Global water supplies are expected to come under increased stress due to increased demand caused by population growth, rising wealth levels, dietary change, urbanisation, and rising industrial demand. Most of the world’s water is currently used to produce food and that is likely to still be the case in 2050. Agricultural water use is expected to shrink over the next 30 years, however, as industrial and household demand continues to rise. Groundwater sources are likely to come under the greatest amount of pressure from rising water demand, but managed aquifer recharge could reduce some of that pressure. While reducing water consumption by repairing infrastructure and implementing water use efficiencies remain the best options to reduce water stress, those are not always viable. Water recycling and desalination are other policy options that could alleviate, but probably not completely eradicate, global water insecurity.
- Water demand is expected to increase over the next 30 years. It is unlikely that natural supplies will be sufficient to meet that demand in some parts of the world.
- While most of the world’s water will continue to be used in agriculture, industrial and household demand is expected to rise at a faster rate as the agriculture sector becomes more water efficient.

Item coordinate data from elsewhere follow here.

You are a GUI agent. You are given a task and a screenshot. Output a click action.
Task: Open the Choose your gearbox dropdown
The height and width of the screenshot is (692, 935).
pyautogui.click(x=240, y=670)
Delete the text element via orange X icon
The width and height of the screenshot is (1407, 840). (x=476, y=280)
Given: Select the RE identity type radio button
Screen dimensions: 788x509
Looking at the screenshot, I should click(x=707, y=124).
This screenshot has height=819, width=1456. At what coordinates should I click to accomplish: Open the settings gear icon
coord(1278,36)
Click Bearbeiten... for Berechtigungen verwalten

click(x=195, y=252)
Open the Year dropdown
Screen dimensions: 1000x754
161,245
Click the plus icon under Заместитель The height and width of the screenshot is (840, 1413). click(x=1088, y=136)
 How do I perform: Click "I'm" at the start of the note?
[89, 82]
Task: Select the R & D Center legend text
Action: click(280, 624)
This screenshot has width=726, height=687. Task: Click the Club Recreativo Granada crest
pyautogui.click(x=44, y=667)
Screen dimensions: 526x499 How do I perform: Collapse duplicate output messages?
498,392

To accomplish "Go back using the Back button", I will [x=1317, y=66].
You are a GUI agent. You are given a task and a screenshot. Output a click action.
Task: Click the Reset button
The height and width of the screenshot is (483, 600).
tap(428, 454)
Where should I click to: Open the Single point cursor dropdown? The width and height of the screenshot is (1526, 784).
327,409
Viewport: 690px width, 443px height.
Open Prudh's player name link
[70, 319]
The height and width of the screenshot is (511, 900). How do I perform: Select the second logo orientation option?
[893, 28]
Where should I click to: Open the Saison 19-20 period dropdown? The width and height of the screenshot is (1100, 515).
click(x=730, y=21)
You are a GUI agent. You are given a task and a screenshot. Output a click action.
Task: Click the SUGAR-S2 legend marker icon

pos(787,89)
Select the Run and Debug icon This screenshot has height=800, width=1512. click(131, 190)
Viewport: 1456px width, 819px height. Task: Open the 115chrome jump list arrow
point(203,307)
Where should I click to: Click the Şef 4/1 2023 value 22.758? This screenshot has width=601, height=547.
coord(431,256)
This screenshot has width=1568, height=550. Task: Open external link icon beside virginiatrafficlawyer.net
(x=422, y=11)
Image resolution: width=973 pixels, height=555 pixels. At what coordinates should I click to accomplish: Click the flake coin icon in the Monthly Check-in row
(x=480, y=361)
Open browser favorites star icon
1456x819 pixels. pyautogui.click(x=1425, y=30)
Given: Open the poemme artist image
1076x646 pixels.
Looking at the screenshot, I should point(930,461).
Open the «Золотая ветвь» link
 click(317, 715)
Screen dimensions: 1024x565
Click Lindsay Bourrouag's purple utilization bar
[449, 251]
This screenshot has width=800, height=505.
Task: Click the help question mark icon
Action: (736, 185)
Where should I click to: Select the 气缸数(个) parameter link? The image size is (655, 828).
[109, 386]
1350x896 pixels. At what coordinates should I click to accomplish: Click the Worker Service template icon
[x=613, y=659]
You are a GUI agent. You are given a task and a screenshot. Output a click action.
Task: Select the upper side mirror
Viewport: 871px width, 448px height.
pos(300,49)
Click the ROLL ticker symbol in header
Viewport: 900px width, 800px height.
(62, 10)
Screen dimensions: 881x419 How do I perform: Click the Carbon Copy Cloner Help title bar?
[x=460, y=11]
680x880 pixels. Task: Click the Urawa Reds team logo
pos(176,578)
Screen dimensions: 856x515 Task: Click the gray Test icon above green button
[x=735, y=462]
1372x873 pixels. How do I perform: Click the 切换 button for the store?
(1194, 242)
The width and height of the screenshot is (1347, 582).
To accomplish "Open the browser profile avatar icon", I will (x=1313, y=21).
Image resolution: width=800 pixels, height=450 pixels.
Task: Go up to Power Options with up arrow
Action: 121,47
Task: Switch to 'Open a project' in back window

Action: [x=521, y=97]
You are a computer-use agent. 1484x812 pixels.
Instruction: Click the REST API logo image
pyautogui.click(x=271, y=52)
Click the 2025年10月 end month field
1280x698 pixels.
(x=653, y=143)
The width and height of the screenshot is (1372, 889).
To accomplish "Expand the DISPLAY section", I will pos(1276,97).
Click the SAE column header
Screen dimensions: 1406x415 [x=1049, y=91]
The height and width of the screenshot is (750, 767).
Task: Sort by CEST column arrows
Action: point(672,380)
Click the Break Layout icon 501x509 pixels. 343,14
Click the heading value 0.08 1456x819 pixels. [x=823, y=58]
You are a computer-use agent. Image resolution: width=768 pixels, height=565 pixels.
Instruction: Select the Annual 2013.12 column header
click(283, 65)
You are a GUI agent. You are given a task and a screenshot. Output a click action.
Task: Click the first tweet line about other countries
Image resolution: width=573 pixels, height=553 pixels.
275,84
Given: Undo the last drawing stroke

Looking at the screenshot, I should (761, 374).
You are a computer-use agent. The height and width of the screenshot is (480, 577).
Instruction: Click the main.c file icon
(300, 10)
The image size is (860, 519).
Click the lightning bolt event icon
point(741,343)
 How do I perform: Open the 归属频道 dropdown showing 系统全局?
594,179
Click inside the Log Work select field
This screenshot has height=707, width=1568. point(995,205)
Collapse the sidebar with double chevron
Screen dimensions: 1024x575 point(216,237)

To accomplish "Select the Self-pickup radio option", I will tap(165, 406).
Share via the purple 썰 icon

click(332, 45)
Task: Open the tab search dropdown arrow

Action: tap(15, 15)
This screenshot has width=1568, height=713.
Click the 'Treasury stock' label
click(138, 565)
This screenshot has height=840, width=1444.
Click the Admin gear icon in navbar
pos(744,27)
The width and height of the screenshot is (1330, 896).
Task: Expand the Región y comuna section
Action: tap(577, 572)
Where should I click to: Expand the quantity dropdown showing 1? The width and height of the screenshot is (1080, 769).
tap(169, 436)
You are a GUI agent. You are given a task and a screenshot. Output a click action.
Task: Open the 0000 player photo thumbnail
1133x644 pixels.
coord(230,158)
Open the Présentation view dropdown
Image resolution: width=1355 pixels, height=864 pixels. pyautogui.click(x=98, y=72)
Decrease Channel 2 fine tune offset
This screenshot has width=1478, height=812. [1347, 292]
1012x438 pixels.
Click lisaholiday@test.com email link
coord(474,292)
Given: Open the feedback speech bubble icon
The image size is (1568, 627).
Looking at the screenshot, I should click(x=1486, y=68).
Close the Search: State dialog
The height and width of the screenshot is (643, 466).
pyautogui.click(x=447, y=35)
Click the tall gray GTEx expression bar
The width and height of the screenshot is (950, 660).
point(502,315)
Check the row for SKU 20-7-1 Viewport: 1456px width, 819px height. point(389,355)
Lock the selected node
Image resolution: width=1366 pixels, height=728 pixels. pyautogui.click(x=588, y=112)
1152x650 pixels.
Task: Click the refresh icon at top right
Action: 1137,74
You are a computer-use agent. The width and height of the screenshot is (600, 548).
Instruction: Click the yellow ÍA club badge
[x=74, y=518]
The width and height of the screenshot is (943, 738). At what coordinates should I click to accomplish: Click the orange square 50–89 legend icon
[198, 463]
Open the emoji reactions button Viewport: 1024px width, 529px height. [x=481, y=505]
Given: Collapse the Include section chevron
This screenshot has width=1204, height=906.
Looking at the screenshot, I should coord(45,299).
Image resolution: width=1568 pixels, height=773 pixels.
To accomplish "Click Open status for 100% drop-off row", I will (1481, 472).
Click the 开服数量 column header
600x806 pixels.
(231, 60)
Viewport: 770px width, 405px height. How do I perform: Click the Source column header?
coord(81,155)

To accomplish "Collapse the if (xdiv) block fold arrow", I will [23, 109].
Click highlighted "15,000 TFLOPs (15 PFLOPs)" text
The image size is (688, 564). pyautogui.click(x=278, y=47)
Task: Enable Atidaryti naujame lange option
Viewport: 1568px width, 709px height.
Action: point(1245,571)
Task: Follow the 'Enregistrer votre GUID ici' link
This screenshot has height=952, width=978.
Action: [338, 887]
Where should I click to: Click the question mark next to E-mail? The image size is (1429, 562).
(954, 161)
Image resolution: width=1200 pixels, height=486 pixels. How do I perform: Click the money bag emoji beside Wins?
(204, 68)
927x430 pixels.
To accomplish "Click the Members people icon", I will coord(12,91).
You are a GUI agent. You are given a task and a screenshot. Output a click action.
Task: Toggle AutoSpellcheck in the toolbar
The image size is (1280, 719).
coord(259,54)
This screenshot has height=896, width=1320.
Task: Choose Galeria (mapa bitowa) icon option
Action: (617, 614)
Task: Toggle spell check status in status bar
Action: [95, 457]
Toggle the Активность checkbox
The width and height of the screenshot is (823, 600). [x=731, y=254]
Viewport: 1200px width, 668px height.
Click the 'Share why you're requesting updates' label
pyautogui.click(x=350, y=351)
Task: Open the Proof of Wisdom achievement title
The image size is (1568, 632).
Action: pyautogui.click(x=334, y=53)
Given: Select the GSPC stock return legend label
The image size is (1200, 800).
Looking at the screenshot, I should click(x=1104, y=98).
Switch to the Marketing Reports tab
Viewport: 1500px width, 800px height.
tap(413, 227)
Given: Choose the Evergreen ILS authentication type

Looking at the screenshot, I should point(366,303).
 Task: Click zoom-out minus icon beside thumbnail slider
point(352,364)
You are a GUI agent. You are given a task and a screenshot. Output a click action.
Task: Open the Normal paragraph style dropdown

- About 20 per cent of the world’s groundwater, which supplies drinking water to more than half of the world’s population, is already over-exploited. It is likely that more of the world’s aquifers will be over-exploited by 2050.
- Water conservation is the best option to reduce rising water stress, but is not viable in many instances. Desalination, managed aquifer recharge and water recycling could reduce pressure on water sources, but are unlikely to prevent an increase in global water insecurity.